Perfil de un creativo
César di Candia nació en Florida, Uruguay, el 24 de octubre de 1929 aunque por propia decisión optó por La Paloma, en Rocha. Periodista y escritor, ingresó al diario El país en 1954, dirigió la revista humorística Lunes y volvió a ese género con El Dedo y Guambia. Trabajó con diferentes grados de responsabilidad en Reporter, Hechos, La Mañana y Marcha.
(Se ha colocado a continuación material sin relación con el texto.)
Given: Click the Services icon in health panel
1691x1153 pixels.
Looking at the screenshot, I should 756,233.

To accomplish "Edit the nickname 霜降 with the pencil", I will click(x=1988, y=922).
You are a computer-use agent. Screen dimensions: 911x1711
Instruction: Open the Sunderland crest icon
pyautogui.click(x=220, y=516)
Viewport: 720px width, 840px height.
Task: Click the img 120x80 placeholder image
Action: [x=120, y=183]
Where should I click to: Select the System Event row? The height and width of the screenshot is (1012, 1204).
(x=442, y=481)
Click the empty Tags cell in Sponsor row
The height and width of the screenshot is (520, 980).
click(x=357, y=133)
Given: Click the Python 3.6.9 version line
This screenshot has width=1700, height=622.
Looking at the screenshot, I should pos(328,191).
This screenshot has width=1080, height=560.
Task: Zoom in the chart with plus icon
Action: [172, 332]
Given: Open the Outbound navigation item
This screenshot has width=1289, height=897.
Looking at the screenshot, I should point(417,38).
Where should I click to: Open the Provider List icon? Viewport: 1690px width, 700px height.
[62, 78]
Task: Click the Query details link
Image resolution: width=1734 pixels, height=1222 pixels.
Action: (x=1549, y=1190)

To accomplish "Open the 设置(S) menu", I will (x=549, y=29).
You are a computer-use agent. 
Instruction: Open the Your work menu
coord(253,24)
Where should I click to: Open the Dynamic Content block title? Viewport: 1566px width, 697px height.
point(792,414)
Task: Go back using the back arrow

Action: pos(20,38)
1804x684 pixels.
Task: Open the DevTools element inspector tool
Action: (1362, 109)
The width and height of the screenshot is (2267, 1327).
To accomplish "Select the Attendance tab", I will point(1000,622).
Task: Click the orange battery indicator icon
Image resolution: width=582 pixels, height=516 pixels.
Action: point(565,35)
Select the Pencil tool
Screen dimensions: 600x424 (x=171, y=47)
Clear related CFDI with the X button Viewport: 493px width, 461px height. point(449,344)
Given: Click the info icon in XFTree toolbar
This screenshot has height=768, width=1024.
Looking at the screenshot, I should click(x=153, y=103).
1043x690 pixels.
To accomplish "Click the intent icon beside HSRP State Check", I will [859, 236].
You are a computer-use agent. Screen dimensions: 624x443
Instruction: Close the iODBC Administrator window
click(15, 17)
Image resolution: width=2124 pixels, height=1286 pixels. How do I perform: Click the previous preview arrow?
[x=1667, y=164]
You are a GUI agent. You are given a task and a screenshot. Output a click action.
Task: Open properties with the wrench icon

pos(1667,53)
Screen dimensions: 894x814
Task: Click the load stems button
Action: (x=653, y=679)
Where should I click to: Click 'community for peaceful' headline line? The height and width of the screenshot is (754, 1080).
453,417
En el semanario Búsqueda publicó sus célebres reportajes especiales durante quince años. En 1999 vuelve a El País realizando investigaciones periodísticas que se publican los sábados. Ha hecho del género periodístico un estilo literario: Ni muerte ni derrota (1987), El viento nuestro de cada día (1989), Los años del odio (1993), La generación encorsetada (1994), Grandes entrevistas uruguayas (Recopilador, 2000), Sólo cuando sucumba (2003). En 2005 vuelve a escribir para Búsqueda en una sección de viñetas bajo el título Fantasmas del pasado, perfumes de ayer. Ha incursionado en cuentos y, como novelista, con El país del deja, deja (1996), Resucitar no es gran cosa (1997) y Concierto para doble discurso y orquesta (2003). Rindió homenaje a su pueblo adoptivo en un libro editado en 2004: La Paloma. En el 2005,publicó Tiempos de Tolerancia, tiempos de ira.